Даниэль и все все все - [61]
– Да дело в том, что это все идет от праславянских эпох.
А звук? От живота, от диафрагмы, по крайней мере, впечатление именно такое. Спрашиваю всех: как такое пение называется? Оказалось – названия нет, «без лица и названья», как говорится, будто имя стерлось от слишком долгого употребления.
В Москву приезжали как-то индейцы, не могу сказать какого племени, и пели тоже «животом» и жалостливо, но сильно. Крупноскулые, в жестких косах, головы большие, рост малый – и поют как покровские. Дмитрий Покровский сказал: звук этот – свернутая форма ритуала. В это поверила навсегда. И попыталась проверить на ином материале, постигая народный костюм.

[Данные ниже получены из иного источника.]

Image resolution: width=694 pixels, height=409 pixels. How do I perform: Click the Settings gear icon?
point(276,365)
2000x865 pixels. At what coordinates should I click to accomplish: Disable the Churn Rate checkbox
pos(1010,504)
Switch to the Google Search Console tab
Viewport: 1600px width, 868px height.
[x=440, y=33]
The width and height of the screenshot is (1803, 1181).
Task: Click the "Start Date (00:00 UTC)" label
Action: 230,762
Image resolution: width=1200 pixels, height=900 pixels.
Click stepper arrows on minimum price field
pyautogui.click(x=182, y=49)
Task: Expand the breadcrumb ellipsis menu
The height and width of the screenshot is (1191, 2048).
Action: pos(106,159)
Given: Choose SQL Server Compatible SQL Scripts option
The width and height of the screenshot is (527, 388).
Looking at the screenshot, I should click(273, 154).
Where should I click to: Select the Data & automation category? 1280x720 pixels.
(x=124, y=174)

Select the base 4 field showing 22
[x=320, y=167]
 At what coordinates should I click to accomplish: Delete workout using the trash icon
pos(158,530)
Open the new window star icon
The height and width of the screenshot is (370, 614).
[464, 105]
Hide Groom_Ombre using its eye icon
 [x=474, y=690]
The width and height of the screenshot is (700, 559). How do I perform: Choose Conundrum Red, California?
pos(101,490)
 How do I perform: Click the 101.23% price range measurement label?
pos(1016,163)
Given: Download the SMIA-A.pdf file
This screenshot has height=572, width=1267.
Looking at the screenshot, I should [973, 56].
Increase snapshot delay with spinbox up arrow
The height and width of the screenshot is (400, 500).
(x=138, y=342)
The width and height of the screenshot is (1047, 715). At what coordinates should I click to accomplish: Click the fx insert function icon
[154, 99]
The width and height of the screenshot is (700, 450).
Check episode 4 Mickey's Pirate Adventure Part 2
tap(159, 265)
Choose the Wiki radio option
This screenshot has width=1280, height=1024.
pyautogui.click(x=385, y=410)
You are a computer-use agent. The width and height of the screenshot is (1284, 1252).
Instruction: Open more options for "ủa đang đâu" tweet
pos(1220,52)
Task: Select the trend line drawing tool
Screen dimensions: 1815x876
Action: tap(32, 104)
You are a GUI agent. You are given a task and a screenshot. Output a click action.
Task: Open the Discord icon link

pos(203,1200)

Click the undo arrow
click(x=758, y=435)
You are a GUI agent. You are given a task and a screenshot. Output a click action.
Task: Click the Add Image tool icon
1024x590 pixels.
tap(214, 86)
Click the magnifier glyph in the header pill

И тут – пусть простит читатель – отвлекусь, поскольку в музыковедческих терминах не могу объяснить, в чем дело. Однажды мне выпало краткое счастливое мучение работать художником по указаниям Покровского над композицией Виктора Новацкого «Коляда». Счастье, конечно, оказаться в поле высокого напряжения требований, абсолютно неосуществимых. Что ж, сама напросилась, но попробовали бы вы не исполнять его волю!
Во-первых, нужно было придумать, как выглядела кукла Макошь, когда разгневанный Перун выдрал ей волосы, застукав с Велесом, и чтоб из деревянной башки цветы вырастали у всех на глаза.
Но это еще что, нужно было: ИЗОБРЕСТИ ЖЕНСКУЮ ОДЕЖДУ без швов, без фибул, без пуговиц (да какие, собственно говоря, у богов пуговицы?)…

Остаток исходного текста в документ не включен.